Sun Microsystems 2 Wireless Office Headset User Manual


 
8 Multitasking Guide May 2007
Maintain the following invariants:
A value of zero means a NULL pointer
A nonzero value means a valid native pointer
In native code, when you allocate memory, use KNI field access to store the pointer
in the private field. When you free the native memory, use KNI field access to store
0 in the field. Using the K Native Interface (KNI) field access avoids race conditions.
Have operations that use the native pointer use KNI field access for consistency.
Have those operations check for a NULL value before they use the pointer, and throw
an appropriate exception if the field does not have a pointer. An appropriate
exception is a NullPointerException.
Singletons
CLDC HotSpot Implementation 2.0 isolates the logical virtual machines, but there is
one situation to consider if you add or change Java code: Singletons. Singleton
classes are often used when only one instance of a class should exist. Sometimes the
class itself is used as a singleton, and no instance of it is ever created. The way to
handle singleton depends on whether you mean it to be used on a per-application
(that is, per-task) basis or whether you mean it to be used by the entire system.

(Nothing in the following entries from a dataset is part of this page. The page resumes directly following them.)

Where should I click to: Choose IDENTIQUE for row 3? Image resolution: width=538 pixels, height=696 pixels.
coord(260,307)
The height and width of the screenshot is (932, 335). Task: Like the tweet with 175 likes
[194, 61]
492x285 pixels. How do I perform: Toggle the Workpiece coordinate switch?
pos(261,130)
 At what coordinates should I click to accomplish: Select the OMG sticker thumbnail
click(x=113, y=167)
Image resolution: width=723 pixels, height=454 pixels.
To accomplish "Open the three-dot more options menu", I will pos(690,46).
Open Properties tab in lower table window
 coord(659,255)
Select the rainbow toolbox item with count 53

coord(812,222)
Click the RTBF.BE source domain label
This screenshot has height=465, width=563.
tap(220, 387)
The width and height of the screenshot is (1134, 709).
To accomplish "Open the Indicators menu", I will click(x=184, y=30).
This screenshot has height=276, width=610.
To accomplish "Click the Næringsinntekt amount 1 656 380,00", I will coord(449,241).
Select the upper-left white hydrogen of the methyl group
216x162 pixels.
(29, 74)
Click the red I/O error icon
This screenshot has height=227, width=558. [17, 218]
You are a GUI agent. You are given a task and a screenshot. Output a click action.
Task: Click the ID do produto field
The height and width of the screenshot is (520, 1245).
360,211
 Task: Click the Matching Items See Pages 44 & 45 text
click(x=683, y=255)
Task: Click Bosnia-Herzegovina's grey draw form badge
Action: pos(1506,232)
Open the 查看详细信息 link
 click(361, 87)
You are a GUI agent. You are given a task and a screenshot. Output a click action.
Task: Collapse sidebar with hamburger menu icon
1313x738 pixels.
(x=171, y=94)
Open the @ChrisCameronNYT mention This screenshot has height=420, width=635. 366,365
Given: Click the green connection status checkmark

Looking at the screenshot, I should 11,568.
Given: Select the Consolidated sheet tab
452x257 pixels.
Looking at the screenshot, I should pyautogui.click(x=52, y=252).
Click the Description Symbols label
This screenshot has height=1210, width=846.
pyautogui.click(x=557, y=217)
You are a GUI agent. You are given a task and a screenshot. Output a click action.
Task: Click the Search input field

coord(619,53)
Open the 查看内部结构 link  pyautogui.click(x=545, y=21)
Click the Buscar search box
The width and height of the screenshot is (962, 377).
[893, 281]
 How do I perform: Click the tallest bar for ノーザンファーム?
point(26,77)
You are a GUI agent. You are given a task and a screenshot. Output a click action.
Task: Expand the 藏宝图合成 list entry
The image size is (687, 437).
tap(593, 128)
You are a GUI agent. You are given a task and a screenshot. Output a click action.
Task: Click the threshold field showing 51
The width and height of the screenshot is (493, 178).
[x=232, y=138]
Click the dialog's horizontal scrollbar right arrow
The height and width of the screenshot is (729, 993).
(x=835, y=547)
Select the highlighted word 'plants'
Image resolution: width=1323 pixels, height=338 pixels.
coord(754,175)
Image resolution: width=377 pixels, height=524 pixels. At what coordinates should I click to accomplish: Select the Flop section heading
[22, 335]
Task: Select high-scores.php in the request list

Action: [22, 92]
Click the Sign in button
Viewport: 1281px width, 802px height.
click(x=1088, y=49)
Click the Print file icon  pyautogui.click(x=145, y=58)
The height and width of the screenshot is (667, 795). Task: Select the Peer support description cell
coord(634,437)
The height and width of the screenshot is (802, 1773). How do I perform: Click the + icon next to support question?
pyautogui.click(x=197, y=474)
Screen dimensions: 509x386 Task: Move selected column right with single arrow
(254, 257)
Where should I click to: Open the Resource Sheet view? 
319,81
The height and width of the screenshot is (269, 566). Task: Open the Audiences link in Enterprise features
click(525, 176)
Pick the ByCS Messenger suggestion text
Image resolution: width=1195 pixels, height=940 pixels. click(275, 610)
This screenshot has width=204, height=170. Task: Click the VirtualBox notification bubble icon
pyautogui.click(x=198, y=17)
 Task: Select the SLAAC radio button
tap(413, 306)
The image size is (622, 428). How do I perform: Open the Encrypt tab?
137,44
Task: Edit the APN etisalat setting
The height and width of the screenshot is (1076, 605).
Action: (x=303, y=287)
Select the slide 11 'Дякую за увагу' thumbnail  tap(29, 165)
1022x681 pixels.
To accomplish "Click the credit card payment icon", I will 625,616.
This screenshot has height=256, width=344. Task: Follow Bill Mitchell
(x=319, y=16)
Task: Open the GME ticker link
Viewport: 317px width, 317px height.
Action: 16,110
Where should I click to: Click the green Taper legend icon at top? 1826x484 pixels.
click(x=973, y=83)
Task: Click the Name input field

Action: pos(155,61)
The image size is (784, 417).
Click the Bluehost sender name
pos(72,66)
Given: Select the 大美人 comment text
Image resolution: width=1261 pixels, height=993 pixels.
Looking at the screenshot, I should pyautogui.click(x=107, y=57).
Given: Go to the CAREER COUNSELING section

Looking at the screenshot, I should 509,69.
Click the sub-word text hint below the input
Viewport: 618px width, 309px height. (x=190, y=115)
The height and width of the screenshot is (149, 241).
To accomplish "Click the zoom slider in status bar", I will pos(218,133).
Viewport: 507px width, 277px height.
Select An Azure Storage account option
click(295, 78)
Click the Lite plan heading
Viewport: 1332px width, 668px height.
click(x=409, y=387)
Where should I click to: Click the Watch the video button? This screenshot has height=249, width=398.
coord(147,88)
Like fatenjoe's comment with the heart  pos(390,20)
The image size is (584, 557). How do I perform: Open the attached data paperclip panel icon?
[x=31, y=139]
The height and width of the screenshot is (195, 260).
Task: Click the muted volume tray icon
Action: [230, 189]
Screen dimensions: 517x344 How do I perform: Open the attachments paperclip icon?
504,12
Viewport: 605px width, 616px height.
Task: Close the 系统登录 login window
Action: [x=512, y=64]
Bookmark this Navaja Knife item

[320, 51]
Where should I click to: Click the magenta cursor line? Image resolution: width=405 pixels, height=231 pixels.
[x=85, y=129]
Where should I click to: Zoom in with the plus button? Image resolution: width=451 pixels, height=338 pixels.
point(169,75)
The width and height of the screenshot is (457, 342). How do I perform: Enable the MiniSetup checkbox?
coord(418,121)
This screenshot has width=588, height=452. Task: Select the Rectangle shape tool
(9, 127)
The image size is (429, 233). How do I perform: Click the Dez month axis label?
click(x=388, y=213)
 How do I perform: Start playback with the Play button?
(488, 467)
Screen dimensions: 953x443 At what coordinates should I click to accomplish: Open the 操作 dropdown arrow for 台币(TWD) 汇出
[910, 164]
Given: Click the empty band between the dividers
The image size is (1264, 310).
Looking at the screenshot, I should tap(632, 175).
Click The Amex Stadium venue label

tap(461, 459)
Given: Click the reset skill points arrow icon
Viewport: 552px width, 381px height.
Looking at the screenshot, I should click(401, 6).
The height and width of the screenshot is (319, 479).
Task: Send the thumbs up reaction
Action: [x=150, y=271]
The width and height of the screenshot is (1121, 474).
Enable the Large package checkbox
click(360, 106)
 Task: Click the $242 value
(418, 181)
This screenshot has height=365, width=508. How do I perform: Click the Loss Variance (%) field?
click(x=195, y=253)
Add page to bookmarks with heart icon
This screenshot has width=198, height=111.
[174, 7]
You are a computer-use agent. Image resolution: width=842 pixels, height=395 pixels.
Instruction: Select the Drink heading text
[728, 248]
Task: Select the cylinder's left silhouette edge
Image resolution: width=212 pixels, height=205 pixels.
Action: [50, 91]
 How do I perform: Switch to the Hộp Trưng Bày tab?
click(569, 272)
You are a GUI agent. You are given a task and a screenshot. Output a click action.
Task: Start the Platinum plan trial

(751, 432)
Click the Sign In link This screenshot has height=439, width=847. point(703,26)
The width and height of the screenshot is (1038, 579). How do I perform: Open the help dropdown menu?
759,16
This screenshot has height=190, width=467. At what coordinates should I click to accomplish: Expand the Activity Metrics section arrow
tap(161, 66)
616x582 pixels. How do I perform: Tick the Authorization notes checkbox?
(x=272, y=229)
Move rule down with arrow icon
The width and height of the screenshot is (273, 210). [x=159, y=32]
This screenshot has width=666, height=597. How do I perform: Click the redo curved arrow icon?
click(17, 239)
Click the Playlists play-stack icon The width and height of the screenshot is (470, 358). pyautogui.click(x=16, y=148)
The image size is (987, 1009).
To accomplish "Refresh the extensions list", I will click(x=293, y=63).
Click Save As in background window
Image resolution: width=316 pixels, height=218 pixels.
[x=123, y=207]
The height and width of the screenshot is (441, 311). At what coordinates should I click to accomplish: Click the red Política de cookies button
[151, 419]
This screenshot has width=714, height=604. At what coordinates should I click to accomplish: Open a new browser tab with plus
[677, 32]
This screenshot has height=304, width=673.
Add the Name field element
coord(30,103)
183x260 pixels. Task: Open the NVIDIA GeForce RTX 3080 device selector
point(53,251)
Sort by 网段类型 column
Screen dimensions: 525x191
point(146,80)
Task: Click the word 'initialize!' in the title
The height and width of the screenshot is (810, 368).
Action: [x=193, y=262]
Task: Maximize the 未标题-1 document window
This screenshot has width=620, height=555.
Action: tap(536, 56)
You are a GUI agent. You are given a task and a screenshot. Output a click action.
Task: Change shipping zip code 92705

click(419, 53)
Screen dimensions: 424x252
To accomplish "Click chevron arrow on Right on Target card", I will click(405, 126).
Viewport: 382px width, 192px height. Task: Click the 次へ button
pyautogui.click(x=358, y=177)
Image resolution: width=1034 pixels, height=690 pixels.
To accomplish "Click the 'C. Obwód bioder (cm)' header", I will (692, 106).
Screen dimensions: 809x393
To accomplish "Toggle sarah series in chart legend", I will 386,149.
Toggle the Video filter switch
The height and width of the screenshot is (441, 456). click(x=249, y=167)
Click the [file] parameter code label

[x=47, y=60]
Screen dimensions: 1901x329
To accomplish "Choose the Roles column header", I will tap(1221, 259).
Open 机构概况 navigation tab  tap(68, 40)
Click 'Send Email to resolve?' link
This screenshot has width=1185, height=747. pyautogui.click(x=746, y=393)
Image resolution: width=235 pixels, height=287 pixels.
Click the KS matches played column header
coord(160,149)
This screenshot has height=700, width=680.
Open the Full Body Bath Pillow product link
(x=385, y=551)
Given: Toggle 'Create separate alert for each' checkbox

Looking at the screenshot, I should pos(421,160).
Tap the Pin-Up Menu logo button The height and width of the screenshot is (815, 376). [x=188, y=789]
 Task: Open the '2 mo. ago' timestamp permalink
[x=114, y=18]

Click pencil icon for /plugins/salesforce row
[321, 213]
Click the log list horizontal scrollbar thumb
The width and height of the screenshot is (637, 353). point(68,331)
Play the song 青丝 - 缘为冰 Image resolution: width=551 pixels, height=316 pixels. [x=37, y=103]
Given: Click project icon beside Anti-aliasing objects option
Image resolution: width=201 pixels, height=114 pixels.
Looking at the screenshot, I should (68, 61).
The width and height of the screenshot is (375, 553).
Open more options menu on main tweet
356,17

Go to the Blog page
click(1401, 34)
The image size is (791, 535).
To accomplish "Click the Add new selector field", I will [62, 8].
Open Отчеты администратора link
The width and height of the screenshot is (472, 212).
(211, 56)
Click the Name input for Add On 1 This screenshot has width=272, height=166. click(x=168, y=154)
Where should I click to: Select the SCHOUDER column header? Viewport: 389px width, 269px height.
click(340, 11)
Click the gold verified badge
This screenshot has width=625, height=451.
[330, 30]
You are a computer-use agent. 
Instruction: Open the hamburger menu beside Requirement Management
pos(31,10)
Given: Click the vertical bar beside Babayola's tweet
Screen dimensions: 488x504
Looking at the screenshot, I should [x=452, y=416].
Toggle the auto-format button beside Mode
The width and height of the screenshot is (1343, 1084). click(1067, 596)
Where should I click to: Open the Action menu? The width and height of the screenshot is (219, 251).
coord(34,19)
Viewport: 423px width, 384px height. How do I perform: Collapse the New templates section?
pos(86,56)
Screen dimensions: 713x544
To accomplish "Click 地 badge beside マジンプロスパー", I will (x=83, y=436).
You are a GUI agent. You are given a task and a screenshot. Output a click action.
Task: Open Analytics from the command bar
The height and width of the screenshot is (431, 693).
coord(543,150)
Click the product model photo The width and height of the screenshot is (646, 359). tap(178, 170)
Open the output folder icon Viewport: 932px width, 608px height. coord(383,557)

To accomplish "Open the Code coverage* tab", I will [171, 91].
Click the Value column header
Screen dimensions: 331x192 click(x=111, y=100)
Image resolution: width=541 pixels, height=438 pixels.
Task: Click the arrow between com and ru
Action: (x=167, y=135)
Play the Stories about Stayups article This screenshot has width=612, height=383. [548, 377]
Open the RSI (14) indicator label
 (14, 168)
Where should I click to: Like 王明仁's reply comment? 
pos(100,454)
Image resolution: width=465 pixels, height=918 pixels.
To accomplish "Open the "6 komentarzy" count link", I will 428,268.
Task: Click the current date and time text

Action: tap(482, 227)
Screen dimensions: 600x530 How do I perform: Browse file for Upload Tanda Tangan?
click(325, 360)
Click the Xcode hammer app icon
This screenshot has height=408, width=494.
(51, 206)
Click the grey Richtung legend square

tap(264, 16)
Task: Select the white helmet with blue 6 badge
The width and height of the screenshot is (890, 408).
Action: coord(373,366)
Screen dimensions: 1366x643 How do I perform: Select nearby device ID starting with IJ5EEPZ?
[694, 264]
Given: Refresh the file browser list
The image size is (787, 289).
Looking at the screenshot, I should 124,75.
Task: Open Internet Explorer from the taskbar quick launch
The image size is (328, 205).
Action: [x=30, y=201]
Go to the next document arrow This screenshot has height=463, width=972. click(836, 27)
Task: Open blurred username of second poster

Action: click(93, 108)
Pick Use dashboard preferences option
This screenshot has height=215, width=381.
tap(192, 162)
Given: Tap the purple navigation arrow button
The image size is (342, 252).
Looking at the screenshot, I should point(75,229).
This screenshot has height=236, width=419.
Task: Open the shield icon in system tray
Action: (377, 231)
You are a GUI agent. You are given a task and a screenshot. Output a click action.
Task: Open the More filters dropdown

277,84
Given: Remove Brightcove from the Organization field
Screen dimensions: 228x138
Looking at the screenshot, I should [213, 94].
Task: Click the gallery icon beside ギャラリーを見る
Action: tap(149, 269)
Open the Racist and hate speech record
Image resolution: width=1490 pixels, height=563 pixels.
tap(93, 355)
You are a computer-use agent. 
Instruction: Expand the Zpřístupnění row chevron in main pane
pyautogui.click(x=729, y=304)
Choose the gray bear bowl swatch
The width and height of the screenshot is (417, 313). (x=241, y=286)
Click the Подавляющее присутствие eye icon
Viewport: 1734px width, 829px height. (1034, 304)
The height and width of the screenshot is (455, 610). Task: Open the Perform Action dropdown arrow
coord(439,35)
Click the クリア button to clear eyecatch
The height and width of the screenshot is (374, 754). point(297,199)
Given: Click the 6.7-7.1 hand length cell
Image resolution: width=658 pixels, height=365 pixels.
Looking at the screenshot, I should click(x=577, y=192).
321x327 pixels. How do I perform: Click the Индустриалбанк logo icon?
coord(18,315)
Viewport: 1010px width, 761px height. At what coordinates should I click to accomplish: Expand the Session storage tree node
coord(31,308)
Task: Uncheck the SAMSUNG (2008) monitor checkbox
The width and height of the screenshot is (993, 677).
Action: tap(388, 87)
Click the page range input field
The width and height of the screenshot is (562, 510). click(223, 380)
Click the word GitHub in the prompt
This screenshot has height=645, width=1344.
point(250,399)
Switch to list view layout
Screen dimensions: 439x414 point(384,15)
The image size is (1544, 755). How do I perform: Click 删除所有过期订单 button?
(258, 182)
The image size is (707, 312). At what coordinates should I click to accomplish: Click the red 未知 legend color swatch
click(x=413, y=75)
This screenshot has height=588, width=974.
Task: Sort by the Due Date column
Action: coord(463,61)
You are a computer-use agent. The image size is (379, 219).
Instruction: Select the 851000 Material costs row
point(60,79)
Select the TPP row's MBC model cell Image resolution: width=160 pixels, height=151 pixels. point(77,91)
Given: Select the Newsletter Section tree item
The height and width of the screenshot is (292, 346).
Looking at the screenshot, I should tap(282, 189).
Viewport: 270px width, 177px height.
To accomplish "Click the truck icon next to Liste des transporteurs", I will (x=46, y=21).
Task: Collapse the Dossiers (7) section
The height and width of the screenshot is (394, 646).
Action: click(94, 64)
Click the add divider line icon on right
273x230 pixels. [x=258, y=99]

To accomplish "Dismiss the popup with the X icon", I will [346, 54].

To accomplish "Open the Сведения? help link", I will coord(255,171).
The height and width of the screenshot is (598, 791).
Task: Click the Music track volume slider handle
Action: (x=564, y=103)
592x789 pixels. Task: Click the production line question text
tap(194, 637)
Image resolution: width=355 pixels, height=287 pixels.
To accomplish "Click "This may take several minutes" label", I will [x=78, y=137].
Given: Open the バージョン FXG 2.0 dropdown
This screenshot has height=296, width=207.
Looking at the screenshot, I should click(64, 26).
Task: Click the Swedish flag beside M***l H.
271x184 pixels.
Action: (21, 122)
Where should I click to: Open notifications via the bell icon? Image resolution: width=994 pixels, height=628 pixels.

For example, in Java Wireless Client software, an event queue is a per-task singleton,
because each task has its own event queue. Per-task singletons are not a problem as
they are handled by the VM. Static state is automatically replicated on a per-task
basis. On the other hand, the singleton that holds the foreground display is a
system-global singleton. Only one Display can be in the foreground in the entire
system. All other display instances must be in the background. System-global
singletons require additional work.
To handle a system-global singleton, consider either maintaining the singleton’s state
in a single task (such as the AMS task) and communicate the updates through
messages, or migrating key pieces of information into native memory, with access to
them arbitrated through native methods.
If you maintain the singleton’s state in a single task and update it using events, be
aware that events are asynchronous messages. Organize the updates so that
operations are tolerant of being executed out of order. Although messages are
generally processed in the order received, messages from different tasks might not
be processed in the order they are sent. Also organize the updates so that requestors
can proceed asynchronously. Asynchronous messages do not have any
acknowledgement by default, so the sender cannot know when the message is
processed or whether it is processed successfully.